__ACTION ITEM__: Restate the listing below line for line and word for word, without the pictures.

__TASK DATA__:
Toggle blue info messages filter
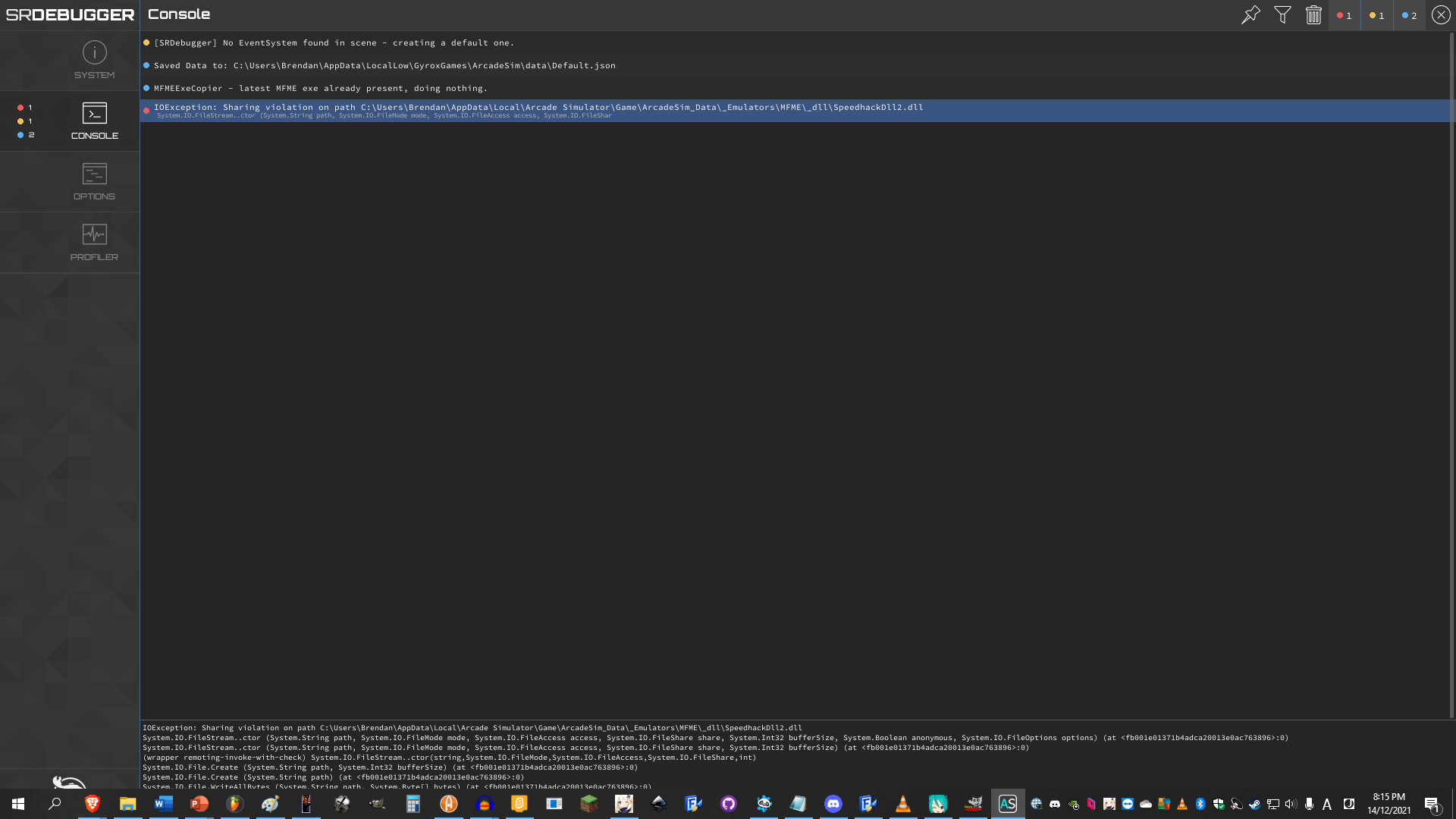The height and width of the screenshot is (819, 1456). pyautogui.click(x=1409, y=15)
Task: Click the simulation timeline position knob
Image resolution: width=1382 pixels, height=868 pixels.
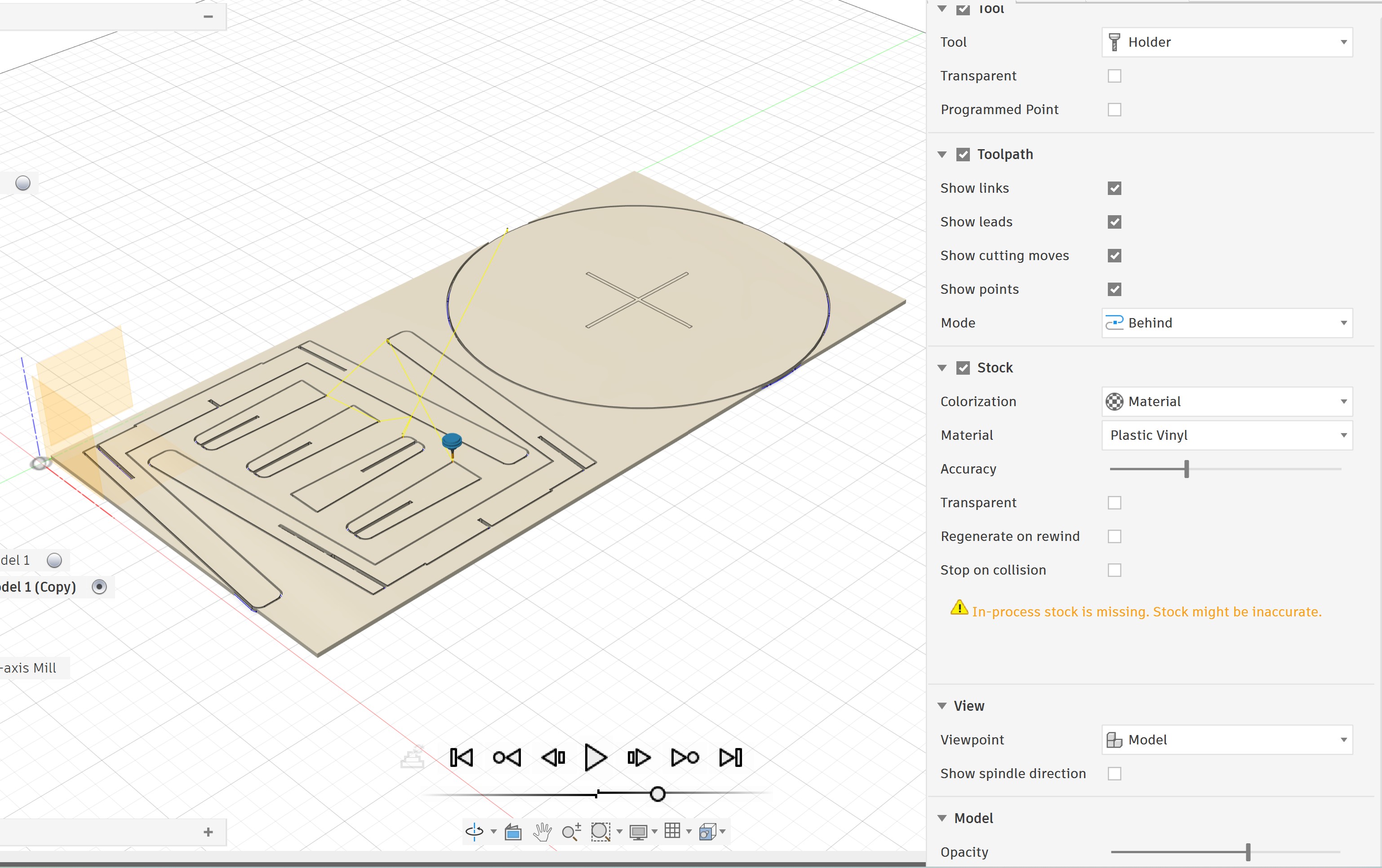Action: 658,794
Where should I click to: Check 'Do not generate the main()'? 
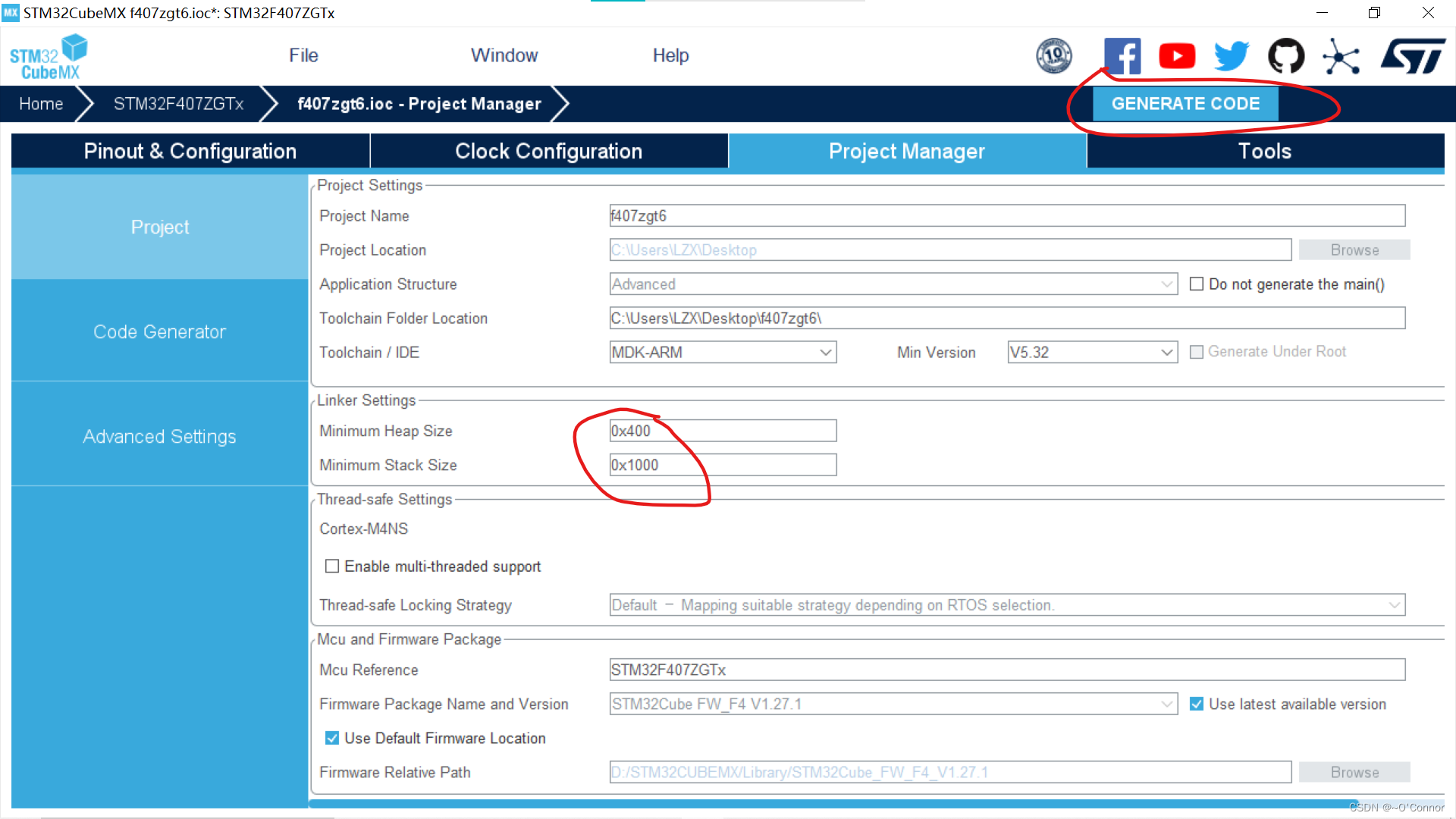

__TASK RESULT__:
Toggle blue info messages filter
The height and width of the screenshot is (819, 1456). pyautogui.click(x=1409, y=15)
Task: Click the simulation timeline position knob
Image resolution: width=1382 pixels, height=868 pixels.
Action: 658,794
Where should I click to: Check 'Do not generate the main()'? 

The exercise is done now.